Would you please state how many lines in the entries contain the word "resolution"? Only the number should be given.

***** Exercise material *****

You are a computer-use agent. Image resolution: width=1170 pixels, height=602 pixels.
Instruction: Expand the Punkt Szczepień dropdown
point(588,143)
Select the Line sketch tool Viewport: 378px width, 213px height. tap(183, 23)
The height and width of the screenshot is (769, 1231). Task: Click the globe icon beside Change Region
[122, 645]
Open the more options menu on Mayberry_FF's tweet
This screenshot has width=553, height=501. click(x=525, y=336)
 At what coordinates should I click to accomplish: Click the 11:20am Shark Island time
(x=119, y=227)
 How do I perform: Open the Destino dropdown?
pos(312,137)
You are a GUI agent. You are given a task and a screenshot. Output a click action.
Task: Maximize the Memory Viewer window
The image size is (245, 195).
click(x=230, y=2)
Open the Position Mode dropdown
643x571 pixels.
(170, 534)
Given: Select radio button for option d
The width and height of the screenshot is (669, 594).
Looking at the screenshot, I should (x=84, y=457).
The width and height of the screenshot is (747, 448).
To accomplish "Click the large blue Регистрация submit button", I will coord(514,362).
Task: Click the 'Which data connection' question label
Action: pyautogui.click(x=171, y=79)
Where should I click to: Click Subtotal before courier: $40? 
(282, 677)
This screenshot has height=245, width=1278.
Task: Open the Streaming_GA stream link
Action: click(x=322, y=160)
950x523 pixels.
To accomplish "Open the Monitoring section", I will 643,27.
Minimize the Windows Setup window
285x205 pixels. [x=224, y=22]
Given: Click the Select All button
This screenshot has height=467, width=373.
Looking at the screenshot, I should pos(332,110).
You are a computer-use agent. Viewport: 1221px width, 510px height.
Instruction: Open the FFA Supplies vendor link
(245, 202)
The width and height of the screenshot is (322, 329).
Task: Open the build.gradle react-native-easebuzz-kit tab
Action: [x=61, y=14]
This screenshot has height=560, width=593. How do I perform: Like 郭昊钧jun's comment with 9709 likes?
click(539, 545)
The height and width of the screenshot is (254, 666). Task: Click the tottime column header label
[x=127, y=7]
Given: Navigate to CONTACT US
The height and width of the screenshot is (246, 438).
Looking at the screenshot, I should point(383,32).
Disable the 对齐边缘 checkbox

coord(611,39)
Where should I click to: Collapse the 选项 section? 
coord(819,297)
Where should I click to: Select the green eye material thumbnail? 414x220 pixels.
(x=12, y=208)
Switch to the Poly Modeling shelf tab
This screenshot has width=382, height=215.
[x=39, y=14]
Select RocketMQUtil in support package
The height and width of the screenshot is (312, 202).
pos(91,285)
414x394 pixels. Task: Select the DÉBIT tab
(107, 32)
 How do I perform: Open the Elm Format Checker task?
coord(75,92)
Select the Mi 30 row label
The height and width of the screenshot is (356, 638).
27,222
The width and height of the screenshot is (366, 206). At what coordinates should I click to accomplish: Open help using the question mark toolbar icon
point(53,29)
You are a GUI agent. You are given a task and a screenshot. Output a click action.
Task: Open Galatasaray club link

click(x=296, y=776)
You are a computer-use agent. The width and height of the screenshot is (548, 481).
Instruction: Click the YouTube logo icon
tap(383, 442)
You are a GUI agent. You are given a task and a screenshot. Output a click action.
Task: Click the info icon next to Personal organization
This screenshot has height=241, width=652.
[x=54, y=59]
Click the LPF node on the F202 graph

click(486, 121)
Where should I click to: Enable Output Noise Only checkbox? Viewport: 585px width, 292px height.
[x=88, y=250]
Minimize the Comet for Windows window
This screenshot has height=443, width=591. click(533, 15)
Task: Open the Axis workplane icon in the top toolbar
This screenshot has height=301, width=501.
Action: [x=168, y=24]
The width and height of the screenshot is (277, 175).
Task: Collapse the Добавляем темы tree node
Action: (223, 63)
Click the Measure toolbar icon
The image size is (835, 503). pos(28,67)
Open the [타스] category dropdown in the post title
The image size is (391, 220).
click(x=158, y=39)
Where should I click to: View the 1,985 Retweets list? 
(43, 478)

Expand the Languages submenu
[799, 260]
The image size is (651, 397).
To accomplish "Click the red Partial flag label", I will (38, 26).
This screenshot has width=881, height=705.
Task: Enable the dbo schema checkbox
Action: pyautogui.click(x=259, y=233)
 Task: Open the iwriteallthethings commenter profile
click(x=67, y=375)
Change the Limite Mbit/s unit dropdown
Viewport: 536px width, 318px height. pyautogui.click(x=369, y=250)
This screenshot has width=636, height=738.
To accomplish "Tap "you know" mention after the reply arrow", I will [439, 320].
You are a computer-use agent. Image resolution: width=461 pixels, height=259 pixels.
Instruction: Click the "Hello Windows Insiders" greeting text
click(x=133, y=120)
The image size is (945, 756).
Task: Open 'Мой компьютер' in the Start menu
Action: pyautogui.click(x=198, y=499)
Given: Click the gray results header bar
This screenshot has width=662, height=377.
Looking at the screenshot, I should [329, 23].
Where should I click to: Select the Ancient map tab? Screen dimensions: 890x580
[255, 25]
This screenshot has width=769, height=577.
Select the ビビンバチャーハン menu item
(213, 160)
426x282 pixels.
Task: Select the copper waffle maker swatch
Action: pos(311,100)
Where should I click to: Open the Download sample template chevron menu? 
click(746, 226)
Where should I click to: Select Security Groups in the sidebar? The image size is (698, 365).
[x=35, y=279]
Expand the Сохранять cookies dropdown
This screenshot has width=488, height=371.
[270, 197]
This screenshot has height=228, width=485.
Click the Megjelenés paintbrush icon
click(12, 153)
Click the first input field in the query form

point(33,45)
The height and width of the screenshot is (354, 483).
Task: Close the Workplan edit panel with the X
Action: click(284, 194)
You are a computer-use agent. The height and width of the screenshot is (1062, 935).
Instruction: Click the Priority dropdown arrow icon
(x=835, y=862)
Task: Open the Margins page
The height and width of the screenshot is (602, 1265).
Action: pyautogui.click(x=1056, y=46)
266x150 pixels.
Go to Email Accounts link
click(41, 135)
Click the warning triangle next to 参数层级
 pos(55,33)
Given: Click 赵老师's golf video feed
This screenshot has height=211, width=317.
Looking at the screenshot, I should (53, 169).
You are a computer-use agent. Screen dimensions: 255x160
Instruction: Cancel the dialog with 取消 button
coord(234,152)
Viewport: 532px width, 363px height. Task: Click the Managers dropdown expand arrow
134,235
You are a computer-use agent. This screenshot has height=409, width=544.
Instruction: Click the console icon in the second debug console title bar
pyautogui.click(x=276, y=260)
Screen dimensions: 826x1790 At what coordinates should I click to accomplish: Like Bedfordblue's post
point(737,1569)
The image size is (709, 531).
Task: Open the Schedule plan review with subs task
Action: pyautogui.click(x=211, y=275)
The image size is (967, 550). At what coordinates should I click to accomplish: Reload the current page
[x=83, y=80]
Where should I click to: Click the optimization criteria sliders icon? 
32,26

*****

**Response area**
2